Chapter 14 of 16 · 20 min

Agents fail. Tools return errors, models generate malformed tool arguments, loops run too long, and API keys expire. Error recovery is what separates production agents from demos.

Error categories

  1. Tool errors: Network timeouts, invalid API keys, malformed responses
  2. Parsing errors: Model outputs malformed JSON, wrong argument types
  3. Loop errors: Infinite loop, excessive token usage, stuck in retry
  4. Logic errors: Model calls wrong tool, ignores important results

Recovery strategies

def safe_tool_call(tool: Tool, max_retries: int = 2, **kwargs) -> str:
    """Wrapper with automatic retry and fallback"""
    for attempt in range(max_retries + 1):
        try:
            result = tool.invoke(**kwargs)
            if "Error:" in str(result):
                if attempt < max_retries:
                    continue  # Retry on error
                return f"Failed after {max_retries} retries: {result}"
            return result
        
        except Exception as e:
            if attempt < max_retries:
                time.sleep(2 ** attempt)  # Exponential backoff
                continue
            return f"Unrecoverable error: {e}"
    
    return "Max retries exceeded"

Parrot and re-plan recovery

When the model generates a tool call that cannot be executed, rather than dropping it silently, feed back a structured error and ask the model to re-plan:

def resilient_agent_loop(task: str, tools: list, model):
    messages = [{"role": "user", "content": task}]
    
    for turn in range(10):
        response = model.chat(messages, tools=[t.to_openai_schema() for t in tools])
        
        if response.message.tool_calls:
            for call in response.message.tool_calls:
                tool = tools_by_name.get(call.function.name)
                if not tool:
                    messages.append({
                        "role": "assistant",
                        "content": f"I intended to call '{call.function.name}'"
                    })
                    messages.append({
                        "role": "user",
                        "content": f"That tool is not available.

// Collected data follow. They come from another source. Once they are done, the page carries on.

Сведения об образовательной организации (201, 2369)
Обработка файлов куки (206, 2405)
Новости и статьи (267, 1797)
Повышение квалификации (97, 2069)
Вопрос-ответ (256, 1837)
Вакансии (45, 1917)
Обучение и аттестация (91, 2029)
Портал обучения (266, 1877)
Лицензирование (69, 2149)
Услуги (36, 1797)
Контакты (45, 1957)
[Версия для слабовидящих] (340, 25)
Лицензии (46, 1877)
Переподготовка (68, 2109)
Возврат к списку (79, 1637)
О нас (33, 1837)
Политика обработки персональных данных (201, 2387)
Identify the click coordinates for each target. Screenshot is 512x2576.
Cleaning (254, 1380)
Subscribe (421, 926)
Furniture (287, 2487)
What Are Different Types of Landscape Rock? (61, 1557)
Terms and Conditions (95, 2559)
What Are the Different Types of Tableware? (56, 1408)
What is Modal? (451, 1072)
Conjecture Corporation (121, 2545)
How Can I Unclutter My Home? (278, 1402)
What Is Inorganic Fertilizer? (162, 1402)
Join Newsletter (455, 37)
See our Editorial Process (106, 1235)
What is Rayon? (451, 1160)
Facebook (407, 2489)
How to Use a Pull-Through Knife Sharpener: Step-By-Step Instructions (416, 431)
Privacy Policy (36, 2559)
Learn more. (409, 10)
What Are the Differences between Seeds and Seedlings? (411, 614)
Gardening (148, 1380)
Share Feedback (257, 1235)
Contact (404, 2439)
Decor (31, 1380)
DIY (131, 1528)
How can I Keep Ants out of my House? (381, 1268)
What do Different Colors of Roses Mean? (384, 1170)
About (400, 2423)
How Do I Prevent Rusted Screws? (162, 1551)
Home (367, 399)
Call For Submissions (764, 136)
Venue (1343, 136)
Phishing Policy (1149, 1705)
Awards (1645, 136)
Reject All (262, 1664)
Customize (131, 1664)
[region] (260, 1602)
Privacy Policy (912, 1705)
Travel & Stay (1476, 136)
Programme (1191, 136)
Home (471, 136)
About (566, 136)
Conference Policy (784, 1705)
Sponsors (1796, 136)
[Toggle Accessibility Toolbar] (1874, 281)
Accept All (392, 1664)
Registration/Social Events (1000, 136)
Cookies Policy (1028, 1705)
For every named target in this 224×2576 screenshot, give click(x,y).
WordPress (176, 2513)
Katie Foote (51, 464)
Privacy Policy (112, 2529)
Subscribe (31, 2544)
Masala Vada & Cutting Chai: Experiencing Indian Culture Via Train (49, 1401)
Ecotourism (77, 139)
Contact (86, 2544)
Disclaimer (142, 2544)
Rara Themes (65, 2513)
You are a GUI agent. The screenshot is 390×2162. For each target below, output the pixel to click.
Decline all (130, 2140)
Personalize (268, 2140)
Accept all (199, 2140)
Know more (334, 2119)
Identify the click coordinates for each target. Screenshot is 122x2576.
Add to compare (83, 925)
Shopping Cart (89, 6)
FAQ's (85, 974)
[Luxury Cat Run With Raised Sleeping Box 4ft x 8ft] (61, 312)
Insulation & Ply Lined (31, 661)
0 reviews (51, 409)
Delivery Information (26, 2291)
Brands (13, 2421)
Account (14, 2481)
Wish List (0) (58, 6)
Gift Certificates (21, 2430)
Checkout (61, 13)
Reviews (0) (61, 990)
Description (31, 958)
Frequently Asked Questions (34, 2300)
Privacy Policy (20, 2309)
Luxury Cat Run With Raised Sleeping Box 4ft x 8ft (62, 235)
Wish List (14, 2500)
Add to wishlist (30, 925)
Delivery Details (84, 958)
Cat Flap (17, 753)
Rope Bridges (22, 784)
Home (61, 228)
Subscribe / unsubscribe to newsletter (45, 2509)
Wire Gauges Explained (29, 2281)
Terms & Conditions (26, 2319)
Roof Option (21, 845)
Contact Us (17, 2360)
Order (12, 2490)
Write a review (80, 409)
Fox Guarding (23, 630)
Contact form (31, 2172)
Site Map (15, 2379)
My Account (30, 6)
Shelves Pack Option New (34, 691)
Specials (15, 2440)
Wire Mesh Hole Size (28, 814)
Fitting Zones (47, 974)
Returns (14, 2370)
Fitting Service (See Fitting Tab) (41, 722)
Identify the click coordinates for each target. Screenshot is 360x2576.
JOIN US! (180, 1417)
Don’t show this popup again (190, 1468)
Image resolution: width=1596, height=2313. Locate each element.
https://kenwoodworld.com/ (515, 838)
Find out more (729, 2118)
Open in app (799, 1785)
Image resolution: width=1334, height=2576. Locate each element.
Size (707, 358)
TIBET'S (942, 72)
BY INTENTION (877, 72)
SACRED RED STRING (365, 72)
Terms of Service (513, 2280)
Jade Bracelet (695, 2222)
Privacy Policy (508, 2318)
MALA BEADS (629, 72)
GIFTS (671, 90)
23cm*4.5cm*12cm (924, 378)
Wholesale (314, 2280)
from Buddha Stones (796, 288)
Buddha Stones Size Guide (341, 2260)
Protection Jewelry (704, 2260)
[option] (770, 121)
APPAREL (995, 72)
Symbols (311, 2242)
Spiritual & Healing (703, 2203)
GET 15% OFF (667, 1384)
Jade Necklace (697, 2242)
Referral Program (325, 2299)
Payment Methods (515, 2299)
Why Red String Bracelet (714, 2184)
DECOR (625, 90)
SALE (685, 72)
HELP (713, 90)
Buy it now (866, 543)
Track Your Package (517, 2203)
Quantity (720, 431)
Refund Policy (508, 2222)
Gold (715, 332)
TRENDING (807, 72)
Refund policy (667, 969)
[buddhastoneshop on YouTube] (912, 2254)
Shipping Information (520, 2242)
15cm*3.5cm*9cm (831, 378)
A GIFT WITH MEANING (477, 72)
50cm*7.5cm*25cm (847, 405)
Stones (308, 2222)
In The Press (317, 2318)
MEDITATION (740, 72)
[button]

Available tools: {list(tools_by_name.keys())}. Please re-think your approach and call a different tool."
                    })
                    continue
                
                result = safe_tool_call(tool, **call.function.arguments)
                messages.append({"role": "tool", "tool_call_id": call.id, "content": result})
        
        else:
            # Model responded without tool call - check if task is done
            if is_task_complete(task, response.message.content):
                return response.message.content
            messages.append({"role": "assistant", "content": response.message.content})
            messages.append({"role": "user", "content": "Please continue with the task."})
    
    return "Max turns reached"

Circuit breakers

Implement circuit breakers to halt execution when error rates are too high:

class CircuitBreaker:
    def __init__(self, failure_threshold: int = 3, timeout_seconds: int = 60):
        self.failures = 0
        self.threshold = failure_threshold
        self.timeout = timeout_seconds
        self.last_failure_time = 0
    
    def record_failure(self):
        self.failures += 1
        self.last_failure_time = time.time()
    
    def record_success(self):
        self.failures = 0
    
    def is_open(self) -> bool:
        if self.failures >= self.threshold:
            elapsed = time.time() - self.last_failure_time
            if elapsed < self.timeout:
                return True
            else:
                self.failures = 0  # Reset after timeout
        return False
EXERCISE

Introduce deliberate errors into the calculator tool (divide by zero, invalid schema, random timeouts). Verify that the resilient agent loop recovers correctly, retries the right number of times, and returns a graceful error message instead of crashing.